Yes, you have to tread carefully here Op so as not to set your DD into defensive mode but you don't have to tolerate this cocklodger of a man. It's him you, or maybe better still, your DH, needs to sort out. He's avoiding you so he can say whatever he does was OK'd by your DD. Tell him a few blunt truths- he's not family and he doesn't get to move in regardless of his house situation and as an occassional guest you expect some manners and decent behaviour.
If there's any way you can get your DD away from him for a while then go for it - 17 is a horrible age , you're so over emotional and no one understands true love but them

Anxiernie · 19/10/2022 19:48

He’ll find accommodation via the council, altho he’ll say he can’t.

He can try, although as a single male he might get no help.
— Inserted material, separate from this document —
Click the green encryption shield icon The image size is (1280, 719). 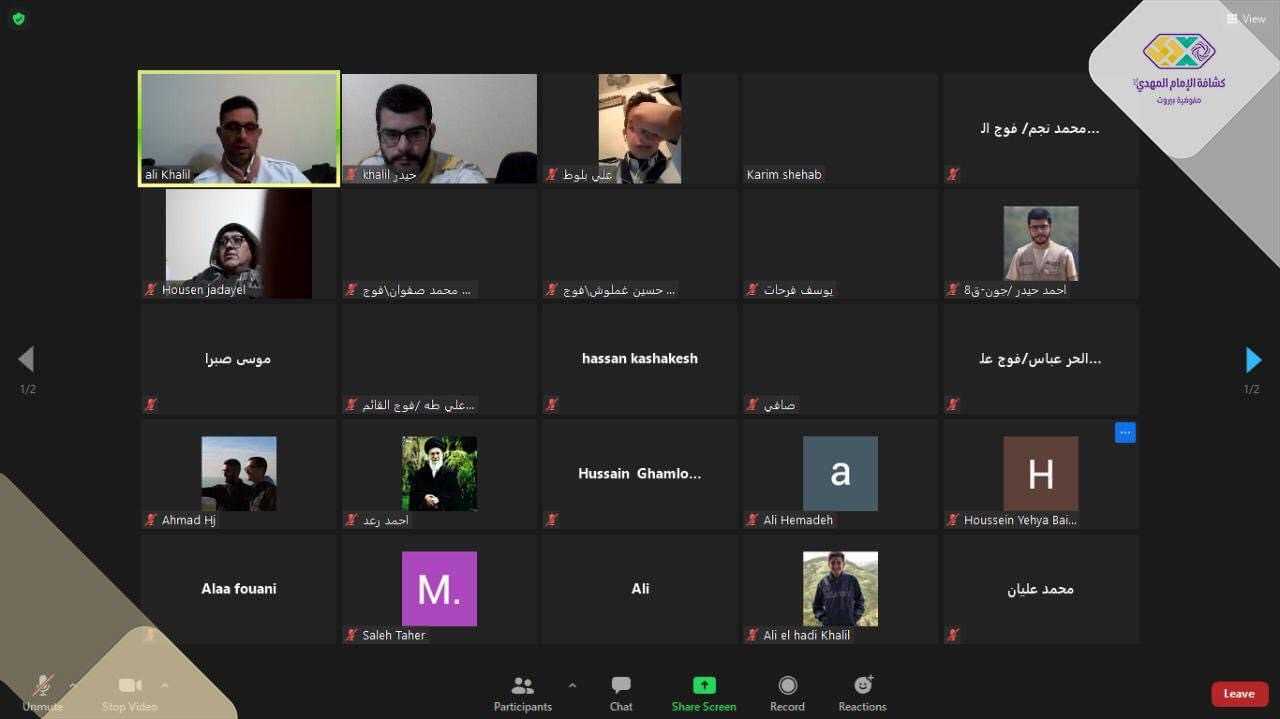point(18,18)
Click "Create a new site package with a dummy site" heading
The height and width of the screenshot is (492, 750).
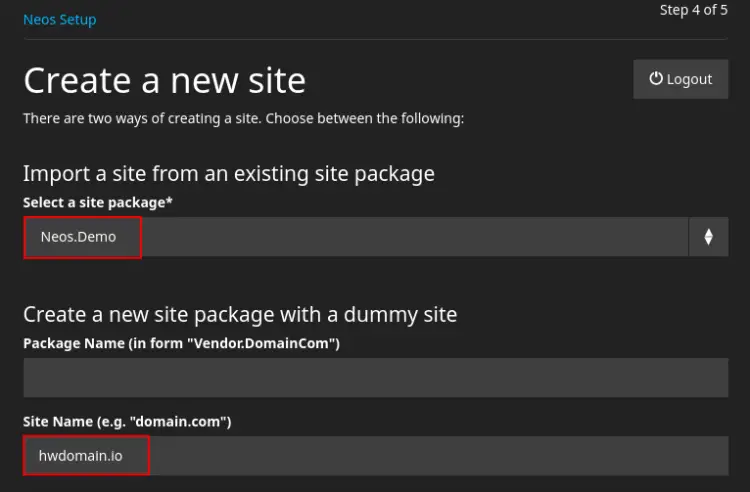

You usually have to have some kind of priority need such as

Pregnant

Homeless because of domestic abuse

A care leaver aged 18-20

Homeless due to a fire, flood or other disaster

You can use mental health as a "vulnerable" priority although as he has no diagnosis and isn't receiving treatment for it, it's unlikely.

england.shelter.org.uk/housing_advice/homelessness/get_help_from_the_council/who_qualifies_for_housing

Anxiernie · 19/10/2022 19:50

He would not be staying over, and at 17 my daughter would not be leaving the house for the night with an adult male.

If she did I would be calling the police and reporting her as missing. She is still a child.

But the relationship is completely legal, at 16 she can sleep with adults. I really doubt the police would do anything, especially if she's told you who is she with and it's her boyfriend.

donttellmehesalive · 19/10/2022 19:50

I would feel exactly the same op but I have a friend who experienced similar and her dd now lives with him and is nc with her mum. My advice is to maintain your boundaries whilst giving every impression that you are fully accepting of him and their relationship.

Anxiernie · 19/10/2022 19:54

She has a job, but what is her planned career? How is she going to support herself long term?

Why does everybody have to have long-term career goals and work in some kind of profession or go to uni? Lots of people get by with just a job, it's not a sign of some sort of failure. Maybe she would be happy with "just" a job. You can work your way up from there. She could start working in Gregg's and then become the manager eventually as my friend did, or maybe she would be happy being a teaching assistant or working in a supermarket. Nothing wrong with that.